三つのエリアには様々な魔物が住んでいて、人が生きていくことはとても危険な場所だ。
海を挟んだ島の向こうには魔族と呼ばれる人たちが住んでいることも教えてもらった。動物と人の両方を合わせた人たちで、獣のような特徴を持つんだって。
「アシェ。そろそろ馬車が来るぞ」
「うん。ありがとう」
八歳になった私は村を出て学園にいく。
王国だけじゃなく、人が住む領域に住んでいる子供たちは、7歳〜9歳の間に学園に入学することが決められている。

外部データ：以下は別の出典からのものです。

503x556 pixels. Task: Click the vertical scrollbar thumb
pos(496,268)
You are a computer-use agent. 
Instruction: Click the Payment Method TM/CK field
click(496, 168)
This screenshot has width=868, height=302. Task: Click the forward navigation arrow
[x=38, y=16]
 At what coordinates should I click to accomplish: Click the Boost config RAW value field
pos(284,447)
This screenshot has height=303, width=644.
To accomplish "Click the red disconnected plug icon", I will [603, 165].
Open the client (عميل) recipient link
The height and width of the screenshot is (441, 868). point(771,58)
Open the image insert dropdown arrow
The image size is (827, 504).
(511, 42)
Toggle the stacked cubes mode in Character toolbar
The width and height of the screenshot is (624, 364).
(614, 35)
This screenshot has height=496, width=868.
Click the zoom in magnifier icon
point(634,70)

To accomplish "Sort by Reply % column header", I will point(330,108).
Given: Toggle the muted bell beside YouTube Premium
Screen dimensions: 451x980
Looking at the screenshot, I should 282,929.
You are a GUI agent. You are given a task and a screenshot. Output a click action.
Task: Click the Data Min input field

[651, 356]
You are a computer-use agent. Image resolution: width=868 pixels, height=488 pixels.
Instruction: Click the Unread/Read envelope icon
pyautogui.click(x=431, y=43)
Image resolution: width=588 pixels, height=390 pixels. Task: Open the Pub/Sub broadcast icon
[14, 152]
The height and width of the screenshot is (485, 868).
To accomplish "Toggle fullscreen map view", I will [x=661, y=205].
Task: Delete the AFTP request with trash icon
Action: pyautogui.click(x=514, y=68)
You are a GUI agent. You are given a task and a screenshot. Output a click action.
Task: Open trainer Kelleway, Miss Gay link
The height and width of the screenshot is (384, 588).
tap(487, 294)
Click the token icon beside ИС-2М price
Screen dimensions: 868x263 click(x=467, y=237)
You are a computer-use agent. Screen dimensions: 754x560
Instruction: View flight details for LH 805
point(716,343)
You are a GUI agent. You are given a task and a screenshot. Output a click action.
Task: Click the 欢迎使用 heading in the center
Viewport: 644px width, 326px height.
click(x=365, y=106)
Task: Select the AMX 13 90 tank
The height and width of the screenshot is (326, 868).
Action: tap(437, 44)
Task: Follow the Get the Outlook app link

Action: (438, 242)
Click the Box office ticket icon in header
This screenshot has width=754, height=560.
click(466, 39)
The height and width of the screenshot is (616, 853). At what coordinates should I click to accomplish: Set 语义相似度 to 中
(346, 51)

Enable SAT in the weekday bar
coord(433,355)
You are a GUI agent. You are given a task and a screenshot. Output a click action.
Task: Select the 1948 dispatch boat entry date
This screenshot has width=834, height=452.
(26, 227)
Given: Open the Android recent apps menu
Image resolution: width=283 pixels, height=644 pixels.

どうして三年の差があるのかでいえば、召喚が成功して魔物と契約が結べているかどうかが条件になるからだとお父さんが教えてくれた。
「忘れ物はないか?」
「大丈夫だよ。だけど、家から離れるのはやっぱり寂しいな」
「十五歳になるまでは、学園の管理になる。アシェは八歳だ。三年間は学校で学んで、知識を持った状態で旅を始める。十五歳になるまでは学園から与えられる恩恵がたくさん使えるが、守られているようなもんだ」
「うん。三年が終わったら絶対に帰ってくるからね」
「ああ、家も大切だが、旅をしてみたい場所なんかもちゃんと決めるんだぞ」
「もちろんだよ! ピリカとたくさん色々なところにいくんだ!」
そうだ。私は一人で旅をするわけじゃない。
サモナーには、契約を結んだ召喚獣が存在する。
私の相棒であるピリカは、とても賢くて強いヒヨコさん。
スーパーなヒヨコって言われる種族で、捕まえて食べると凄く美味しいんだって。
だけど、相棒だから絶対に食べないからね!
「あっ、そうだ。アシェに伝えておきたいことがあるんだ」
「どうしたのお父さん」
「世界は良い人ばかりじゃない。だから、誰でも信じるのはダメだ。アシェが友達になってもいいと思う子を見極めなさい。人の中に悪い人がいるように、魔族の中には良い人もいる。見た目で人を判断するんじゃなくて、その人の行動や心で判断しなさい」
お父さんはそう言って私の頭を撫でてくれた。
大きくて優しいお父さんの手が私は大好き。
お母さんが早くに死んでしまった私を男手一人で育てくれた。
「わかった! 見た目で人を判断しない。行動と心で判断する。それと友達をたくさん作るね!」
「ああ、たくさんアシェが仲良くしたい人に出会えるといいな」
「うん!」
私はお父さんが運転してくれる馬車に乗って王都に向かった。
村が遠くなる景色を眺めると、本当は少しだけ涙が出ちゃった。
ずっとお父さんと一緒にいられたら良いけど、この世界は弱いままでは生きていくことができない。
一緒に過ごしてくれる召喚獣と共に強くなる。
そうしなければ生きる資格がないと四大聖獣様が決めているんだから。
それから3日が過ぎると、王都の大きな門が見えてきた。
「うわ〜凄いねお父さん!」
「ああ、私もくるのは久しぶりだが、村とは違って賑わいがあるな」
真っ白な門に大きな壁が、王都を包み込んでいた。
どれだけ大きいのか見えないぐらい巨大な街を見せたくて、私はピリカを召喚する。
「ピヨ?」
「ピリカ! 見て見て、あれが王都だよ! 私はね。あそこにある学園に言って勉強するんだよ」
「ピヨ〜」
ピリカが馬車の上で立ち上がって王都の城壁を見上げている。
多分、十メートルの地龍が立ち上がっても半分も届かないんじゃないかな?
「凄いよね。今から王都に入場するから、ピリカの登録もするよ」
「ピヨピヨ」
「うん。ピリカは私の召喚獣ですって、登録しておくとね。王都でピリカを連れて歩いても誰からも怒られないんだよ」
「止まれ!」
門兵さんに呼び止められて、私たちが入場の手続きをする
その後は、サモナー協会に向かう。
門の近くにあるからすぐに辿り着いて、ピリカを登録する。
「サモナーアシェの従魔として、召喚獣ピリカをここに登録する」
魔法の水晶に魔力を流し込むと、私とピリカが正式なサモナーと召喚獣であることが国に登録される。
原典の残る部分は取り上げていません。